*** Opening Records shown ***
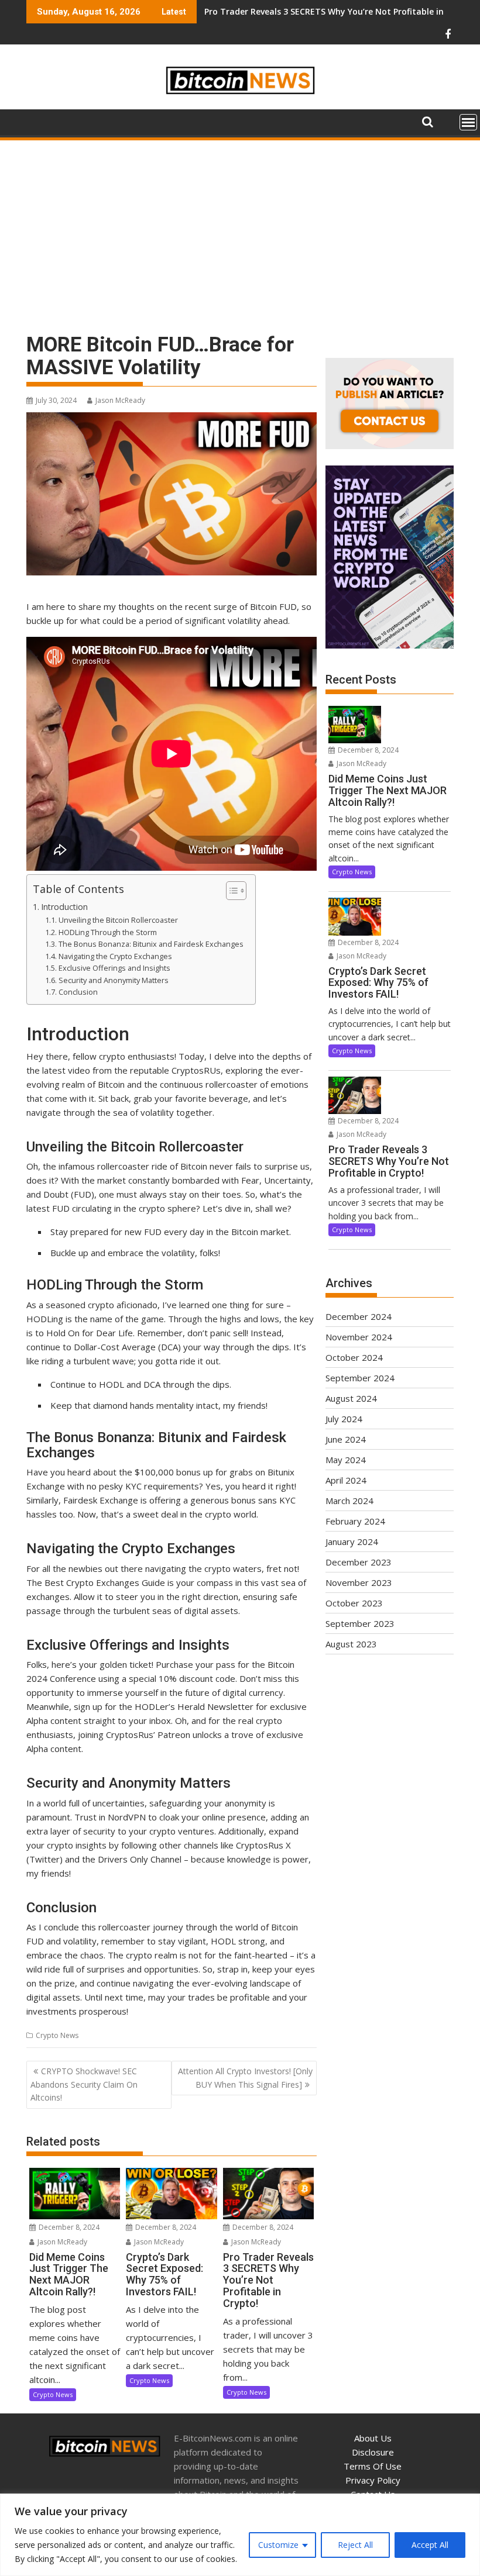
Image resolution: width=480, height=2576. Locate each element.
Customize (278, 2544)
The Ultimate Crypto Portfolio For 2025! (286, 11)
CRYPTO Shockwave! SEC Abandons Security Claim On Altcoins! (84, 2084)
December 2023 (358, 1562)
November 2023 (358, 1582)
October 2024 (354, 1357)
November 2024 (358, 1337)
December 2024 (358, 1316)
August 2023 (351, 1644)
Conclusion (78, 992)
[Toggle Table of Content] (230, 891)
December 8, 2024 (68, 2227)
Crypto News (57, 2035)
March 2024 (349, 1500)
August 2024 (351, 1398)
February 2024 (355, 1521)
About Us (373, 2438)
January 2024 (351, 1541)
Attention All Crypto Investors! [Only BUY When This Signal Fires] (245, 2077)
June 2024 (345, 1439)
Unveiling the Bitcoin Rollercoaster (118, 920)
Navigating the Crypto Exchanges (115, 956)
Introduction (64, 906)
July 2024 (343, 1419)
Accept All (430, 2544)
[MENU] (468, 122)
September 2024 (360, 1378)
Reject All (355, 2544)
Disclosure (373, 2452)
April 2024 (345, 1480)
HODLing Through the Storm (108, 932)
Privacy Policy (372, 2480)
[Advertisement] (240, 230)
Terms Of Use (373, 2466)
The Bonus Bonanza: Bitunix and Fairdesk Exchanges (151, 944)
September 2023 (360, 1623)
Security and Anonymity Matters (114, 980)
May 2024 (345, 1459)
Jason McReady (120, 400)
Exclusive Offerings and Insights (114, 968)
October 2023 (354, 1603)
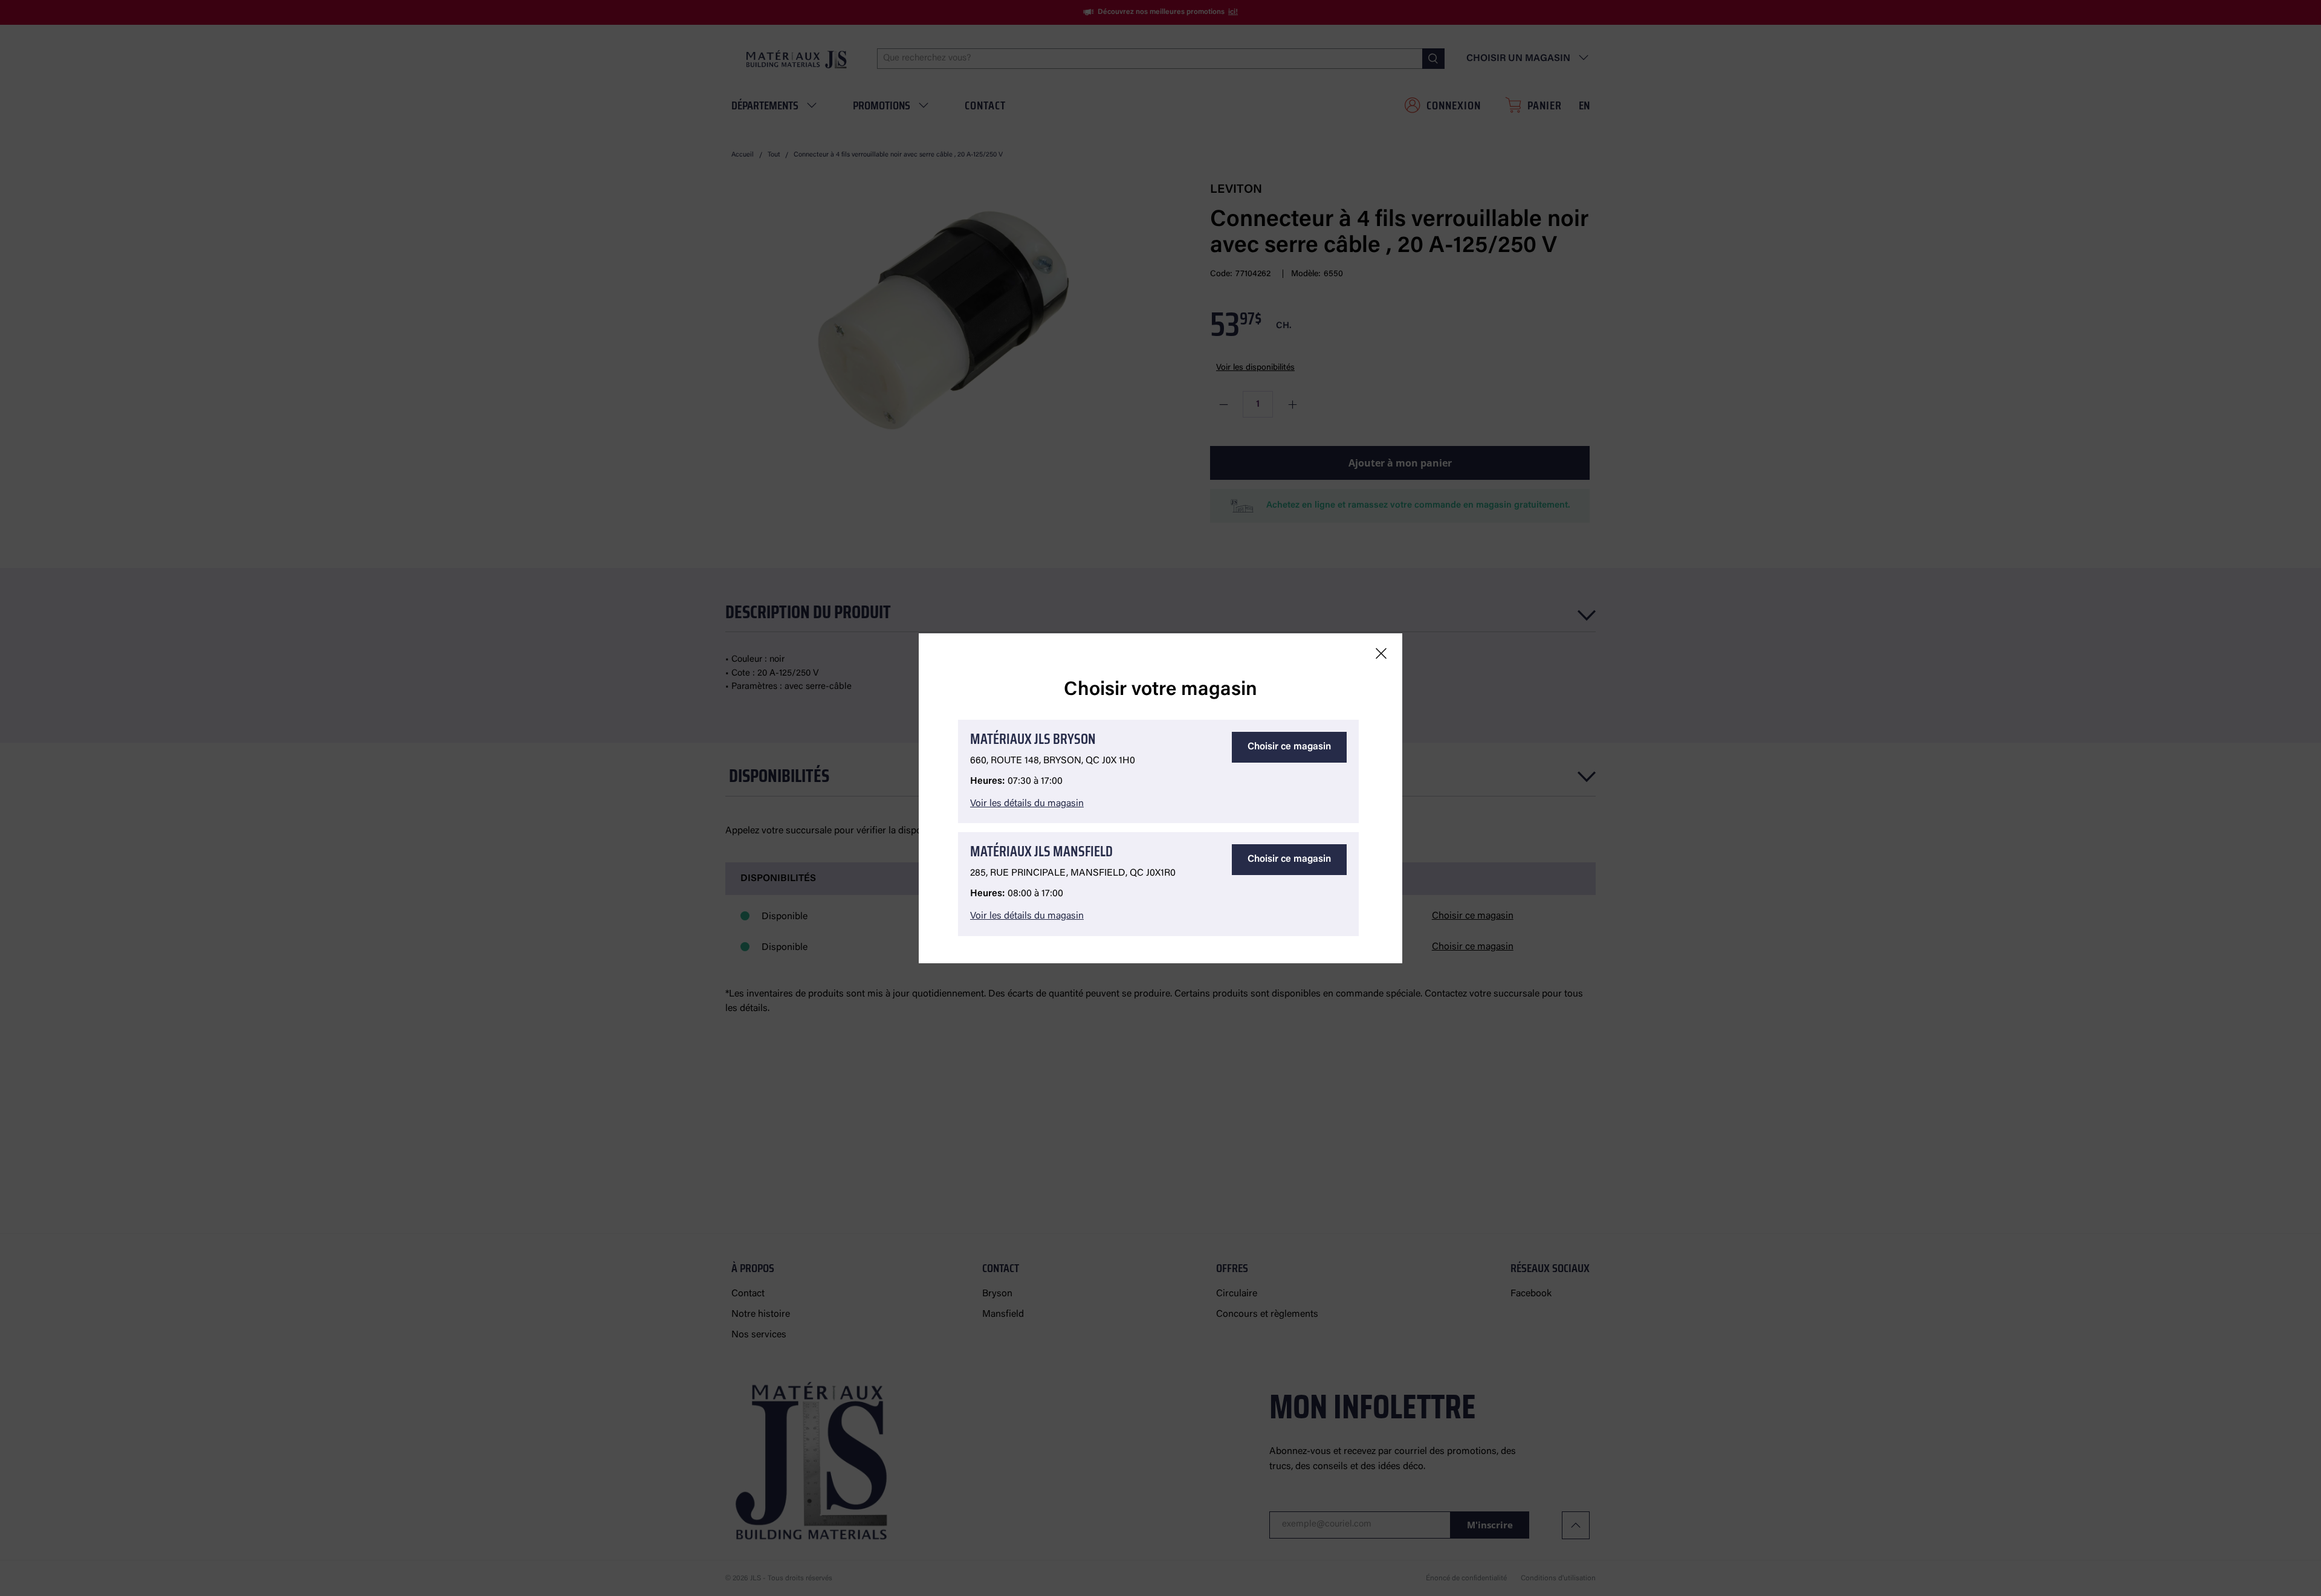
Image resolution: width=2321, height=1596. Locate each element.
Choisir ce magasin (1289, 747)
*** Closing Records shown ***
How to complete this task ▸ Lines above that have "width": copy each of them.

Solved exercise ▸
Image resolution: width=480, height=2576. Locate each element.
Image resolution: width=2321, height=1596. Locate each element.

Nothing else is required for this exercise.